[comp.compression] compressing diffs

gudeman@cs.arizona.edu (David Gudeman) (04/25/91)

Some programs such as SCCS and RCS store multiple versions of a source
file in a single version file.  They work by storing edit scripts such
as are produced by diff.  For example SCCS stores only the first
version in its entirety, all other versions are stored in the form of
an edit script that edits the original file to the new one.

These aggregate files have several characteristics that would make
them good candidates for keeping in compressed form: they are not
accessed frequently, they have special formats anyway (so compression
would not make them less accessible), and they can get very large.

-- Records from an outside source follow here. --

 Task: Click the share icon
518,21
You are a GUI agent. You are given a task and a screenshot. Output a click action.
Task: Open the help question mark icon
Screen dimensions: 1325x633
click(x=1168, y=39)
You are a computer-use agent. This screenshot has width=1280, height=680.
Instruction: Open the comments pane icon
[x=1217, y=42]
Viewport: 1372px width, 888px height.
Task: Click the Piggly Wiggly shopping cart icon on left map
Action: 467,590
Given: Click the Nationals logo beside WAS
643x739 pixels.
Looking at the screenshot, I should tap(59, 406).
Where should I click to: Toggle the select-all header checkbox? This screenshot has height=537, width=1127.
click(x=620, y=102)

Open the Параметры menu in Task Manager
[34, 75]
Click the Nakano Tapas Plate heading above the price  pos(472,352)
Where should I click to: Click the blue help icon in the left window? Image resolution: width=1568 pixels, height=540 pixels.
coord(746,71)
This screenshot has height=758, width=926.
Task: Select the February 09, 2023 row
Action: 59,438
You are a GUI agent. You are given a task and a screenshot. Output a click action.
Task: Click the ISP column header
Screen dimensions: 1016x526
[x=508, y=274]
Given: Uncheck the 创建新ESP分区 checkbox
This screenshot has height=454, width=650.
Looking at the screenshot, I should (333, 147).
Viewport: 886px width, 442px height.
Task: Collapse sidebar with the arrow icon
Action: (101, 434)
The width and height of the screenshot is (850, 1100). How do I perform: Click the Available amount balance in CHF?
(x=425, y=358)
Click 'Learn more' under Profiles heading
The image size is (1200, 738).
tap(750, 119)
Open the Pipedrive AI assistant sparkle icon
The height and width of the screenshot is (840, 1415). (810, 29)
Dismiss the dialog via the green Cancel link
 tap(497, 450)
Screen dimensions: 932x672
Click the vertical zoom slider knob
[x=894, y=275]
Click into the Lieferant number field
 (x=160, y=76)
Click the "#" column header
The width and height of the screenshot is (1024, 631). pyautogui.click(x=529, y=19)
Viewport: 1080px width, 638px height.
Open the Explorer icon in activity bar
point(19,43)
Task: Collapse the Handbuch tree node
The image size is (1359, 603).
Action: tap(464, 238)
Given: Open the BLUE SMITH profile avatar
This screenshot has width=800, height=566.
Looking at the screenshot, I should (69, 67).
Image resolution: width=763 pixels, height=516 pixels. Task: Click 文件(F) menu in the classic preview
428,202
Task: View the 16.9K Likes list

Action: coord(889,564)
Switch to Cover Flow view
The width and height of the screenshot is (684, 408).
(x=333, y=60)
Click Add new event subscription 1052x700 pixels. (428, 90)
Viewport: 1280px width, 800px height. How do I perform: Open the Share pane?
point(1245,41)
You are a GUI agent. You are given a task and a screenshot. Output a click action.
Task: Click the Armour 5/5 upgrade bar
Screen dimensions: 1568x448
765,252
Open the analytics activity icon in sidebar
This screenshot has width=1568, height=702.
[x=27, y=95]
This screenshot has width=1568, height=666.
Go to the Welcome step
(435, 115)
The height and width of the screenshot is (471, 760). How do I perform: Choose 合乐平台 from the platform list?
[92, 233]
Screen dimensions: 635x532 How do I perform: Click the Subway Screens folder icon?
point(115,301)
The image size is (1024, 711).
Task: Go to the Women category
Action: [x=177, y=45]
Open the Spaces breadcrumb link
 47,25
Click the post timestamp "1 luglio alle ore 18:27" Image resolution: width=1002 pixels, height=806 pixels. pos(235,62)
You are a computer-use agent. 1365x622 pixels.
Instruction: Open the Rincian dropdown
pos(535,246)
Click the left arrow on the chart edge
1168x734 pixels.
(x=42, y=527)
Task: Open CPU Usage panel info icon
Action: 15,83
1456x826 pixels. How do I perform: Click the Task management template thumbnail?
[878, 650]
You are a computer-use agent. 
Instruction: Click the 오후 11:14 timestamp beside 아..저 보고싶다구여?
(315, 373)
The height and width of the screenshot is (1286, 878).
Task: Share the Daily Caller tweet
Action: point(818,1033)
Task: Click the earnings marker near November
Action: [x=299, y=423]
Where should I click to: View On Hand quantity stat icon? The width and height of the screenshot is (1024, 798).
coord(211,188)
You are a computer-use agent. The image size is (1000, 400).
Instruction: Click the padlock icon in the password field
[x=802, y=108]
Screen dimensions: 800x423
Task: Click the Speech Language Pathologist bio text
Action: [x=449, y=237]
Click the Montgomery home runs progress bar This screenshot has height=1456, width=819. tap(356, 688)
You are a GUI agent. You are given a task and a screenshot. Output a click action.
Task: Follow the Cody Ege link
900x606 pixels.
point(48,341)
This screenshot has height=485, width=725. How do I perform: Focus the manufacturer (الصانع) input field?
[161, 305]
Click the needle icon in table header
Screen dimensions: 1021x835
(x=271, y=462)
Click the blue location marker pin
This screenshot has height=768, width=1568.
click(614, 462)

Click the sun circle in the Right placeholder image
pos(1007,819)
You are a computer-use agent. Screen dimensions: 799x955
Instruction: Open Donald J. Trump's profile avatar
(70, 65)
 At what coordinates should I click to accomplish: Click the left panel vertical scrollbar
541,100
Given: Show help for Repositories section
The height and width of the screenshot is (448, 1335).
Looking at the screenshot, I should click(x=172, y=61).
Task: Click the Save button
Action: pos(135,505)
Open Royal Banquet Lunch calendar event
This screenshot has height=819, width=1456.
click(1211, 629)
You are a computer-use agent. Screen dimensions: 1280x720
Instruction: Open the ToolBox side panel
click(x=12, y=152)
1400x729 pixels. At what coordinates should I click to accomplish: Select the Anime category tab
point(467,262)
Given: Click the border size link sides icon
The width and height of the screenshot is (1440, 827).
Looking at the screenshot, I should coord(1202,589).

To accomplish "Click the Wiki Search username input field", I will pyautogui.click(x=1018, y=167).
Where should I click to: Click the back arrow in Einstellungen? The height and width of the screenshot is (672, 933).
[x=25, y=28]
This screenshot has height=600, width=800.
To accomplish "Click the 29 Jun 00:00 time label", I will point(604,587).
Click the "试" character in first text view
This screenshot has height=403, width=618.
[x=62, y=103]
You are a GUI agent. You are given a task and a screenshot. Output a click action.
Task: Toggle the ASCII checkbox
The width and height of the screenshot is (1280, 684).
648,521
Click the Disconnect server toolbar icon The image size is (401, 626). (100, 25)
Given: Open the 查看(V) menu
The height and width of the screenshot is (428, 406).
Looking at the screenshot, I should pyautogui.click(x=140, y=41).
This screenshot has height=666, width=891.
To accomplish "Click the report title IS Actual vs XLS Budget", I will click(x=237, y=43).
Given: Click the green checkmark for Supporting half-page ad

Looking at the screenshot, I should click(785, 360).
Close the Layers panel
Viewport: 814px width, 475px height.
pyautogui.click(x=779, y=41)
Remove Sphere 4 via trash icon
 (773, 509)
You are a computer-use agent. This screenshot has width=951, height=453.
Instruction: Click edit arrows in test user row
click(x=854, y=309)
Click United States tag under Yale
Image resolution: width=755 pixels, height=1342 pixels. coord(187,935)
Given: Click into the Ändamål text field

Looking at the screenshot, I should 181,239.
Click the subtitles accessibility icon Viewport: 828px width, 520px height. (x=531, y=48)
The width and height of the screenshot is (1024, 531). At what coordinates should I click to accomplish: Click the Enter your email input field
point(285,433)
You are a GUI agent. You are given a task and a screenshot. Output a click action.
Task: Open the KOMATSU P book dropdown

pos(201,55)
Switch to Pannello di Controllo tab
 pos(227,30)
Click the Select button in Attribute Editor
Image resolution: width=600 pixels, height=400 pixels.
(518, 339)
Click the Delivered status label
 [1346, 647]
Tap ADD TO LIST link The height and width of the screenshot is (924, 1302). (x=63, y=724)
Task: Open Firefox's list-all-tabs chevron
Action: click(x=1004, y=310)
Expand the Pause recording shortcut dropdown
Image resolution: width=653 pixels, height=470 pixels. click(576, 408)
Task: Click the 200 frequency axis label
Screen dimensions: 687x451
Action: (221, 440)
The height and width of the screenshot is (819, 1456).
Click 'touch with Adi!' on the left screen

Would this sort of compression benefit much from special compression
algorithms?  For example, do diffs have any special properties that
could be used?  The process of making an edit script seems similar to
some compression algorithms, could compression and diff'ing be
combined?

Could you use an "mutual-dictionary" compression method (one where you
build the dictionary over all versions of the file) to get an effect
similar to edit scripts (since it would tend to put common strings in
the dictionary)?  As far as I know, edit scripts are line-based (or
otherwise coarse-grained), would a mutual-dictionary compression
method be finer-grained?  Is this already being done and my software
tools book is outdated?

Enquiring minds want to know.
--
					David Gudeman
gudeman@cs.arizona.edu
noao!arizona!gudeman